Source records
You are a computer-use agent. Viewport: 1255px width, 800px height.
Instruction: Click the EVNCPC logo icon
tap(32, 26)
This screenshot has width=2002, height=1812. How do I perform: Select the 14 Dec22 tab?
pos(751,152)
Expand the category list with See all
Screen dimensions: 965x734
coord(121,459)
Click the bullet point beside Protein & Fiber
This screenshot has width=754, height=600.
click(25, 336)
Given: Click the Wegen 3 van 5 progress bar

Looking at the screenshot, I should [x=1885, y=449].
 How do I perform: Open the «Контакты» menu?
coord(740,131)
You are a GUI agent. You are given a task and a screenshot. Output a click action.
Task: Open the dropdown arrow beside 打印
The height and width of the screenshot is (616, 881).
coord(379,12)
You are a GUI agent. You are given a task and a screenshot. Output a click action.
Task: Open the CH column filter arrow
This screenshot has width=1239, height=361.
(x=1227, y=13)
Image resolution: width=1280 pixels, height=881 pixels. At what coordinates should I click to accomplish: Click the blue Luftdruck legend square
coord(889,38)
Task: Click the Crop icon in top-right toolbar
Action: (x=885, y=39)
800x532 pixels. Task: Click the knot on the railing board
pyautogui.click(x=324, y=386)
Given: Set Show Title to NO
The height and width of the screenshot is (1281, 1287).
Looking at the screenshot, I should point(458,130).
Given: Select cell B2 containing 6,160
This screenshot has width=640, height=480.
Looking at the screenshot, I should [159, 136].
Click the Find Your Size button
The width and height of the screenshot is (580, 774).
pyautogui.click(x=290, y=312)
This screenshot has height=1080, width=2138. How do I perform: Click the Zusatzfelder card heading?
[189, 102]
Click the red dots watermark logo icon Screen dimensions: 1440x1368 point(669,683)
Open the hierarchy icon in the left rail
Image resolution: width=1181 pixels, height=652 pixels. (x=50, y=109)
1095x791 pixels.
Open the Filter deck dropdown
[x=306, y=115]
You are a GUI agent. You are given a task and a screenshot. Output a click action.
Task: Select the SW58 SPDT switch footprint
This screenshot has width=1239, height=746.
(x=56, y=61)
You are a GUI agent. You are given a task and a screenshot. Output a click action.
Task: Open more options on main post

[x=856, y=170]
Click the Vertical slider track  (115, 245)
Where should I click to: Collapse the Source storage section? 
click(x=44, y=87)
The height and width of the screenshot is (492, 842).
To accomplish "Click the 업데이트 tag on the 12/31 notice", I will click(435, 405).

- **TRY IT**:
Whenever a line in the entries holds the word "arrow", copy that line.

- **WRITTEN ANSWER**:
Task: Open the dropdown arrow beside 打印
Task: Open the CH column filter arrow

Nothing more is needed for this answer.